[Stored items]
»»

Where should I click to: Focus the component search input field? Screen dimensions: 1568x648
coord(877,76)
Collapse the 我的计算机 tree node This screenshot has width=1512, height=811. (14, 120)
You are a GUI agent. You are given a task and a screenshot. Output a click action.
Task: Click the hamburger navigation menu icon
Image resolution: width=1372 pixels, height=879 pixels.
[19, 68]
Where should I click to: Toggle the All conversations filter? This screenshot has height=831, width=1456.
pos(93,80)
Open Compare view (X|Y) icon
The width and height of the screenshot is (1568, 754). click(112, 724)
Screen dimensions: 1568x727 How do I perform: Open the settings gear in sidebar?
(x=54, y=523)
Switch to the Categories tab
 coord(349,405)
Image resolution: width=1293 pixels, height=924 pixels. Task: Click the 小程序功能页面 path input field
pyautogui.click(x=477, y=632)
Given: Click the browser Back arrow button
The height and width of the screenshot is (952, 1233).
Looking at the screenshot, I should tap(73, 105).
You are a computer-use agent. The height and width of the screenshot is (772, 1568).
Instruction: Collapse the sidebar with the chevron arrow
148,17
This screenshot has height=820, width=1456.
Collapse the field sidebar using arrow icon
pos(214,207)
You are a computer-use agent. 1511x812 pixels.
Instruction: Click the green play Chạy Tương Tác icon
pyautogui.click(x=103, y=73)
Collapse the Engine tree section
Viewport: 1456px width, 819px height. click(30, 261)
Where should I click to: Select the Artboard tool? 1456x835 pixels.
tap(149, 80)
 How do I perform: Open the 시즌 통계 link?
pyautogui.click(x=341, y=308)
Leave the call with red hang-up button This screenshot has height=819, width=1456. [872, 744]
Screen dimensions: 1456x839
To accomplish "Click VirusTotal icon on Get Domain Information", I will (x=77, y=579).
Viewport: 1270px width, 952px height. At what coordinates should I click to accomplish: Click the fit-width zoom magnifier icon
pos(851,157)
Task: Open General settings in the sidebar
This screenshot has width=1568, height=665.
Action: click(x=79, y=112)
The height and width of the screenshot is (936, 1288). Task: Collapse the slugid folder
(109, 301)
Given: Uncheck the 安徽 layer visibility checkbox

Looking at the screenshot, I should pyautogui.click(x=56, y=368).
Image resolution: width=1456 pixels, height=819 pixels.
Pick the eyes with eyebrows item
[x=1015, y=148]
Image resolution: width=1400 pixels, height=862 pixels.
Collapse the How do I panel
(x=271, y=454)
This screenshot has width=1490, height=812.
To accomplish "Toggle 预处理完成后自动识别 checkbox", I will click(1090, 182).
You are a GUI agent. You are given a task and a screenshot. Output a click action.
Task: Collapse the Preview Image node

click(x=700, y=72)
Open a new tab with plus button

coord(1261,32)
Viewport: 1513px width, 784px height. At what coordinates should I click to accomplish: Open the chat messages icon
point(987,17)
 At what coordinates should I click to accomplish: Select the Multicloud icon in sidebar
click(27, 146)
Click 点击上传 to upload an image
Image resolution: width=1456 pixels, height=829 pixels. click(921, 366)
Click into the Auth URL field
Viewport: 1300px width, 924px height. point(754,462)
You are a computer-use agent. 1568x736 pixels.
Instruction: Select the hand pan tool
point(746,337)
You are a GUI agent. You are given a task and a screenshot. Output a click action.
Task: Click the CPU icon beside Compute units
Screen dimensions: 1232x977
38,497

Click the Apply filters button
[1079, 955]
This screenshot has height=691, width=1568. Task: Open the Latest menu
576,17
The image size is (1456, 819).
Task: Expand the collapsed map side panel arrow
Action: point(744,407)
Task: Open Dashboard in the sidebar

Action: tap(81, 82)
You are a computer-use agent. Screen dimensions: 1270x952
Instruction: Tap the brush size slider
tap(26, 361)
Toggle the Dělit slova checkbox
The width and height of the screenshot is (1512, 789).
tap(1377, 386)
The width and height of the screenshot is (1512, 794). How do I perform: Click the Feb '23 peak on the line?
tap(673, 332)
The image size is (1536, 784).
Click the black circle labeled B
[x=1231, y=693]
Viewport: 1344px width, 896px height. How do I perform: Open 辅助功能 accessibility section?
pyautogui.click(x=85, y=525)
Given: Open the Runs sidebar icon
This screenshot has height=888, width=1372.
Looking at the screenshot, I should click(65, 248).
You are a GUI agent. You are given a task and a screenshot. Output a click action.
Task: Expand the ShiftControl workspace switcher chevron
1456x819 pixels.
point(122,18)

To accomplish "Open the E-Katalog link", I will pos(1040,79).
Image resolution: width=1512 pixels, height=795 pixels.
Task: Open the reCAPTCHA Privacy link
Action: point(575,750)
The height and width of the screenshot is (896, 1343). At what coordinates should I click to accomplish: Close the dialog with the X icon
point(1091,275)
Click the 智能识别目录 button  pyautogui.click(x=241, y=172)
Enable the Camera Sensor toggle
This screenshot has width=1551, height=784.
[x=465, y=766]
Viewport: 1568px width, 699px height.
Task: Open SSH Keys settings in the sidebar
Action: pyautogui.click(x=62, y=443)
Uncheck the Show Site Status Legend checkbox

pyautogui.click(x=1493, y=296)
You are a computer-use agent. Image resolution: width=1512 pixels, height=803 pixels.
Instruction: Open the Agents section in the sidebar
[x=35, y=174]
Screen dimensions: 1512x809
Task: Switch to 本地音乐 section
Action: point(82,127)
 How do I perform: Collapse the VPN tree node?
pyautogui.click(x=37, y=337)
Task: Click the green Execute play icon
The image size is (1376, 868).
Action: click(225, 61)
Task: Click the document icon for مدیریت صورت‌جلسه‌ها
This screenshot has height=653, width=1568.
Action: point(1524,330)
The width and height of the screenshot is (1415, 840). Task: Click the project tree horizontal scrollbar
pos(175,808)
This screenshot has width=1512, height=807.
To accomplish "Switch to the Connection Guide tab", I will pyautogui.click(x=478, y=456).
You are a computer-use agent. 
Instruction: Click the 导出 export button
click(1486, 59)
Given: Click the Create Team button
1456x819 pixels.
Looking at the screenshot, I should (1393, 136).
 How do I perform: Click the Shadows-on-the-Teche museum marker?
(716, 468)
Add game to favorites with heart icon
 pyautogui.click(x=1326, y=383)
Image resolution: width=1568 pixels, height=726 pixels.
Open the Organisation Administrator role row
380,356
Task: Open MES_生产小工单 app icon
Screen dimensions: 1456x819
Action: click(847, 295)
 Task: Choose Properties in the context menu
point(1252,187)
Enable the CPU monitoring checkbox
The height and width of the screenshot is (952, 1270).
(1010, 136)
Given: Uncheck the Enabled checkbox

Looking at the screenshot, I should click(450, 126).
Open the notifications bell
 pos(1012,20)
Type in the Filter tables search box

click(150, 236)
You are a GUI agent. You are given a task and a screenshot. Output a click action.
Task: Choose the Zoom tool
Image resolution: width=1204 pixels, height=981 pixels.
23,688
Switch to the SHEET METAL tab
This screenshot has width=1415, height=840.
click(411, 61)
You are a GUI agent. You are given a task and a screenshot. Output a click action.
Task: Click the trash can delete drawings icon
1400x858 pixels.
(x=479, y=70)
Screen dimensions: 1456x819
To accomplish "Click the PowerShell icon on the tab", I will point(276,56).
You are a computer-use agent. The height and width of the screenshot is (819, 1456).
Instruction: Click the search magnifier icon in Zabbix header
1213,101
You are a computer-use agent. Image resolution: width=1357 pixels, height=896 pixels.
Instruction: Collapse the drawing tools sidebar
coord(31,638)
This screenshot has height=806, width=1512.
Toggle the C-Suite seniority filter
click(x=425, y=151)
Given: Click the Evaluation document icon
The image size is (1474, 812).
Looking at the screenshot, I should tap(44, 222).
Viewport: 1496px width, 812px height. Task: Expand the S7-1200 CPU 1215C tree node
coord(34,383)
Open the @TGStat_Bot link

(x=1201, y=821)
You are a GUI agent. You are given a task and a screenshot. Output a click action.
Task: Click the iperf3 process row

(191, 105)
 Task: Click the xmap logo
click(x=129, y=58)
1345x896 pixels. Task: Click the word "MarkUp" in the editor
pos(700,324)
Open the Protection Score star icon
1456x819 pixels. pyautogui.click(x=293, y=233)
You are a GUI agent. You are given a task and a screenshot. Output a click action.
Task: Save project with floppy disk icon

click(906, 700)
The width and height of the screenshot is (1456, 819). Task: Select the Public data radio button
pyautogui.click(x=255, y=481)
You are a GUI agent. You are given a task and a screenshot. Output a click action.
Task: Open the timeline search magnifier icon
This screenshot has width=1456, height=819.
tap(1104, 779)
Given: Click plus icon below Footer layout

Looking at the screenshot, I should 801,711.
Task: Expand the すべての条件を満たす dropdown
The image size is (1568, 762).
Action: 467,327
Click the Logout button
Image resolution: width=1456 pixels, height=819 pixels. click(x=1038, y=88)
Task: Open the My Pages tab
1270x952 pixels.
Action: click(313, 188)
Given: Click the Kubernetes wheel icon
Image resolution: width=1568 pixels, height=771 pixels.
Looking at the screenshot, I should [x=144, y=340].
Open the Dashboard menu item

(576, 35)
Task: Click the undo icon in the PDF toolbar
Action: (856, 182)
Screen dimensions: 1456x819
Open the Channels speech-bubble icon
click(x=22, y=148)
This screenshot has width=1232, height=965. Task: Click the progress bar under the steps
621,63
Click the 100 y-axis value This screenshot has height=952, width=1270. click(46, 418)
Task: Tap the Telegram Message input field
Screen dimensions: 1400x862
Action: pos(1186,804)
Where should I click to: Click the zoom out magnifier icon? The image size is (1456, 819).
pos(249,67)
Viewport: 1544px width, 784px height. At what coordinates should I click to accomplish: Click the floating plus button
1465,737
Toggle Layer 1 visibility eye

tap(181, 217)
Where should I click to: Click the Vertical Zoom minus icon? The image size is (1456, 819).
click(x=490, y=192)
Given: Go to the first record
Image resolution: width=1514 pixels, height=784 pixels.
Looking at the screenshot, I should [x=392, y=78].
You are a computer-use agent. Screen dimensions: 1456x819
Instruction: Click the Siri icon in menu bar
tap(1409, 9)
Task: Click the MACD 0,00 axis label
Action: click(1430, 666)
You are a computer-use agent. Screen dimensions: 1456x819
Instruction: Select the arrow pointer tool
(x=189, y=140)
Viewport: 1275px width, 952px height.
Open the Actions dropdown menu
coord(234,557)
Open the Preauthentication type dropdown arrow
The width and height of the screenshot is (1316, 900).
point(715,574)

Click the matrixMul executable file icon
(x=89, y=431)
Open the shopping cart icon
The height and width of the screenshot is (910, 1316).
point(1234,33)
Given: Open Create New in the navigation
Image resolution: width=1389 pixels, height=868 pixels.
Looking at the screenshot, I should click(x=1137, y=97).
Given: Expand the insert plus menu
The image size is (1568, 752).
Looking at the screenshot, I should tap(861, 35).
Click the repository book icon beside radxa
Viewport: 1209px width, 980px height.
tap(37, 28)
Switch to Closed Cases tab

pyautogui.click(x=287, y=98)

««

• [Goal of the exercise]
The lines above starting at the one that contains "This screenshot has width=1551, height=784." and ending at the one that contains "You are a computer-use agent. Image resolution: width=1512" must be transcribed exactly, and no other lines may appear.

• [Solution to this task]
This screenshot has width=1551, height=784.
[x=465, y=766]
Viewport: 1568px width, 699px height.
Task: Open SSH Keys settings in the sidebar
Action: pyautogui.click(x=62, y=443)
Uncheck the Show Site Status Legend checkbox

pyautogui.click(x=1493, y=296)
You are a computer-use agent. Image resolution: width=1512 pixels, height=803 pixels.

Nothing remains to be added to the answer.